Furthermore, multivariate stepwise regression analysis showed that height was significantly associated with the deterioration of peripheral nerve function (QVT, AMP and CV) in the lower legs. A significant decreasing effect of taller height on nerve conduction was also shown in the previous report24 in normal Caucasian participants. In contrast, the same analysis also showed that bodyweight correlated negatively to AMP and positively to CV, interestingly. This finding might be physiologically explained to be the result of thick subcutaneous tissue of the lower legs. Namely, the thicker subcutaneous tissue might cause more attenuation of AMP, and the higher heat retention might facilitate CV.

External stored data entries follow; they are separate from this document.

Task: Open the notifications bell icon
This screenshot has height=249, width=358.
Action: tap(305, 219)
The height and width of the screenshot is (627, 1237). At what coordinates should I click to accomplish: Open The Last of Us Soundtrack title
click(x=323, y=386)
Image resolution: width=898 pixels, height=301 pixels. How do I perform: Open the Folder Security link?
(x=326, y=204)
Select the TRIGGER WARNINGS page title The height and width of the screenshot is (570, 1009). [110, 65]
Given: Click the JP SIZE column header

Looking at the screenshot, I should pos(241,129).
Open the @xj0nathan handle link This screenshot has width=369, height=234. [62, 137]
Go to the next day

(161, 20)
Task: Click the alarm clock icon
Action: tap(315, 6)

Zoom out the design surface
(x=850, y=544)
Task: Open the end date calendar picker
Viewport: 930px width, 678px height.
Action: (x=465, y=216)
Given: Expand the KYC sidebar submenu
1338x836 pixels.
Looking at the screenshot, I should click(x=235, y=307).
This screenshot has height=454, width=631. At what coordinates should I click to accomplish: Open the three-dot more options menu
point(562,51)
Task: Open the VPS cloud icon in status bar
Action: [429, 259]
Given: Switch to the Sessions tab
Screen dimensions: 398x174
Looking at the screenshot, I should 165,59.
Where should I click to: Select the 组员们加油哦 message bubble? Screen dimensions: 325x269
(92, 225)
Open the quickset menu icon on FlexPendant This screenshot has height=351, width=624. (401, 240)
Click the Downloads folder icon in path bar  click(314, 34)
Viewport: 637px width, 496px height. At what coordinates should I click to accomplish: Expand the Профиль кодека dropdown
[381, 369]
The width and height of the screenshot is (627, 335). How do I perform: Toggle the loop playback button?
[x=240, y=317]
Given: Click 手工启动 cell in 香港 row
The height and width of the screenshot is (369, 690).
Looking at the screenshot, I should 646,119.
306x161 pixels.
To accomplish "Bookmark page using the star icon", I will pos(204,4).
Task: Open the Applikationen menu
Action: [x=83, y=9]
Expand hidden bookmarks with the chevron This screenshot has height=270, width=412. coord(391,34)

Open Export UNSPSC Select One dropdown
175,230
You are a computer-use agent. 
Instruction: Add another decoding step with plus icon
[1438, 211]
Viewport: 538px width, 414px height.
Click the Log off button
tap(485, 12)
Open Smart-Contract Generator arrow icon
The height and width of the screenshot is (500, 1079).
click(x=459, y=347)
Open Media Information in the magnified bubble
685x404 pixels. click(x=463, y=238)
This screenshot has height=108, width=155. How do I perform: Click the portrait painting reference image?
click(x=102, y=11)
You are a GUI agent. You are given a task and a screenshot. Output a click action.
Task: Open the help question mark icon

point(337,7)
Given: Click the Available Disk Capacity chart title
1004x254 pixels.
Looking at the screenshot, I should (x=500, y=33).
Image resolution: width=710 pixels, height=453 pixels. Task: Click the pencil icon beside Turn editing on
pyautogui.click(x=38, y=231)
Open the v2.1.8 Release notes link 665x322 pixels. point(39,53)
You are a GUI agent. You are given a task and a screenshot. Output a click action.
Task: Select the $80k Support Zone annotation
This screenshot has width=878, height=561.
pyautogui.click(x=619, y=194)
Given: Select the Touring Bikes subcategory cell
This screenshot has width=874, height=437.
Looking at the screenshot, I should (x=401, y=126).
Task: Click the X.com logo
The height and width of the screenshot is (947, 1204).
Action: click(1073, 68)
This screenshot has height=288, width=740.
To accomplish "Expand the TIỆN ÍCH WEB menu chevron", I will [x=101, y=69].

An advantage of the present study was that PN was assessed by a nerve conduction test with an objective and quantitative method, and that the several types of ClinPNs of the Toronto Consensus were investigated. Age‐adjusted evaluation of QVT and AMP, and age/height evaluation of CV might also be a merit of our study. Although, the sural nerve conduction study was not carried out by conventional methods, the high accuracy and reliability of the point‐of‐care nerve conduction device type nerve conduction device (DPNCheck) for identification of DSPN have been reported25, 26. Andersen et al.27 diagnosed the “confirmed DSPN” of Toronto Consensus in type 2 diabetes patients using DPNCheck, and showed a significant association between higher HbA1c levels/slopes of HbA1c trajectories and DSPN.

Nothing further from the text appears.